● **Records excerpted from a collection**:
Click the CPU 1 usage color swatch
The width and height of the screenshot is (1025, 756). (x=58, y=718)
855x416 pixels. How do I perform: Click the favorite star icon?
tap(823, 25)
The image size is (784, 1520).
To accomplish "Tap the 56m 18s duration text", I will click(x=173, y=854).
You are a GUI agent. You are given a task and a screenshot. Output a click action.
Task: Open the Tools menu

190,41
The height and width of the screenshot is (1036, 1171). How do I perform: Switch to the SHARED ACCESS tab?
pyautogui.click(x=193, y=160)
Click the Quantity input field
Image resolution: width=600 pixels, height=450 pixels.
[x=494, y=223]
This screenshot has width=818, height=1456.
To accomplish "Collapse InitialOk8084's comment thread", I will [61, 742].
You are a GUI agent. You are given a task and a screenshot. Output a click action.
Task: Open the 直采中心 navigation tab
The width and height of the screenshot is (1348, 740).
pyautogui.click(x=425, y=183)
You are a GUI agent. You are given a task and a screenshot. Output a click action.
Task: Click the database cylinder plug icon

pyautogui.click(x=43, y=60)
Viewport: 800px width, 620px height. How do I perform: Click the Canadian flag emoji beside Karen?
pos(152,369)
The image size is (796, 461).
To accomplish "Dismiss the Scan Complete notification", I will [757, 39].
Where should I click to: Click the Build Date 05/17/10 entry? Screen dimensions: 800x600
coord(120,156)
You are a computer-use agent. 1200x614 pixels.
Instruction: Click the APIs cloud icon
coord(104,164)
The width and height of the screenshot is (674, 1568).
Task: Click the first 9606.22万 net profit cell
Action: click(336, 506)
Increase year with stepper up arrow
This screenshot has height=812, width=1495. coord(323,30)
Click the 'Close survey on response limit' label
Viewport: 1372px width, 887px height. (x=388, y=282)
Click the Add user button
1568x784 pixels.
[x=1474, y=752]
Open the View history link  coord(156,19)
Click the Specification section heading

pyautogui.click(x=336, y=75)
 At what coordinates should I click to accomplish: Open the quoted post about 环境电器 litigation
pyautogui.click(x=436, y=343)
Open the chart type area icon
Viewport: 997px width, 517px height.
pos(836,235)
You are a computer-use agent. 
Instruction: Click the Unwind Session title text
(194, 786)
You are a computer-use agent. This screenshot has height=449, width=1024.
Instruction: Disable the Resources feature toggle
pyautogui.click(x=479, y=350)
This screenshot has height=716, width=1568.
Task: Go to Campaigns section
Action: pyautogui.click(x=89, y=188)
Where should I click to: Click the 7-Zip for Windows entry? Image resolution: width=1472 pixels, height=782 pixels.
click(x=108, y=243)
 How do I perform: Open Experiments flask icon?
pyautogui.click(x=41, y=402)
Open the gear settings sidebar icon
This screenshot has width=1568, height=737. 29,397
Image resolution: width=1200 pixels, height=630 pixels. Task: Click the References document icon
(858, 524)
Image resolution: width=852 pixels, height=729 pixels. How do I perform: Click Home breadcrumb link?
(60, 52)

● **Your instructions**: The reply should contain all of the entries exactly as shown above.

● **Task answer**:
Click the CPU 1 usage color swatch
The width and height of the screenshot is (1025, 756). (x=58, y=718)
855x416 pixels. How do I perform: Click the favorite star icon?
tap(823, 25)
The image size is (784, 1520).
To accomplish "Tap the 56m 18s duration text", I will click(x=173, y=854).
You are a GUI agent. You are given a task and a screenshot. Output a click action.
Task: Open the Tools menu

190,41
The height and width of the screenshot is (1036, 1171). How do I perform: Switch to the SHARED ACCESS tab?
pyautogui.click(x=193, y=160)
Click the Quantity input field
Image resolution: width=600 pixels, height=450 pixels.
[x=494, y=223]
This screenshot has width=818, height=1456.
To accomplish "Collapse InitialOk8084's comment thread", I will [61, 742].
You are a GUI agent. You are given a task and a screenshot. Output a click action.
Task: Open the 直采中心 navigation tab
The width and height of the screenshot is (1348, 740).
pyautogui.click(x=425, y=183)
You are a GUI agent. You are given a task and a screenshot. Output a click action.
Task: Click the database cylinder plug icon

pyautogui.click(x=43, y=60)
Viewport: 800px width, 620px height. How do I perform: Click the Canadian flag emoji beside Karen?
pos(152,369)
The image size is (796, 461).
To accomplish "Dismiss the Scan Complete notification", I will [757, 39].
Where should I click to: Click the Build Date 05/17/10 entry? Screen dimensions: 800x600
coord(120,156)
You are a computer-use agent. 1200x614 pixels.
Instruction: Click the APIs cloud icon
coord(104,164)
The width and height of the screenshot is (674, 1568).
Task: Click the first 9606.22万 net profit cell
Action: click(336, 506)
Increase year with stepper up arrow
This screenshot has height=812, width=1495. coord(323,30)
Click the 'Close survey on response limit' label
Viewport: 1372px width, 887px height. (x=388, y=282)
Click the Add user button
1568x784 pixels.
[x=1474, y=752]
Open the View history link  coord(156,19)
Click the Specification section heading

pyautogui.click(x=336, y=75)
 At what coordinates should I click to accomplish: Open the quoted post about 环境电器 litigation
pyautogui.click(x=436, y=343)
Open the chart type area icon
Viewport: 997px width, 517px height.
pos(836,235)
You are a computer-use agent. 
Instruction: Click the Unwind Session title text
(194, 786)
You are a computer-use agent. This screenshot has height=449, width=1024.
Instruction: Disable the Resources feature toggle
pyautogui.click(x=479, y=350)
This screenshot has height=716, width=1568.
Task: Go to Campaigns section
Action: pyautogui.click(x=89, y=188)
Where should I click to: Click the 7-Zip for Windows entry? Image resolution: width=1472 pixels, height=782 pixels.
click(x=108, y=243)
 How do I perform: Open Experiments flask icon?
pyautogui.click(x=41, y=402)
Open the gear settings sidebar icon
This screenshot has width=1568, height=737. 29,397
Image resolution: width=1200 pixels, height=630 pixels. Task: Click the References document icon
(858, 524)
Image resolution: width=852 pixels, height=729 pixels. How do I perform: Click Home breadcrumb link?
(60, 52)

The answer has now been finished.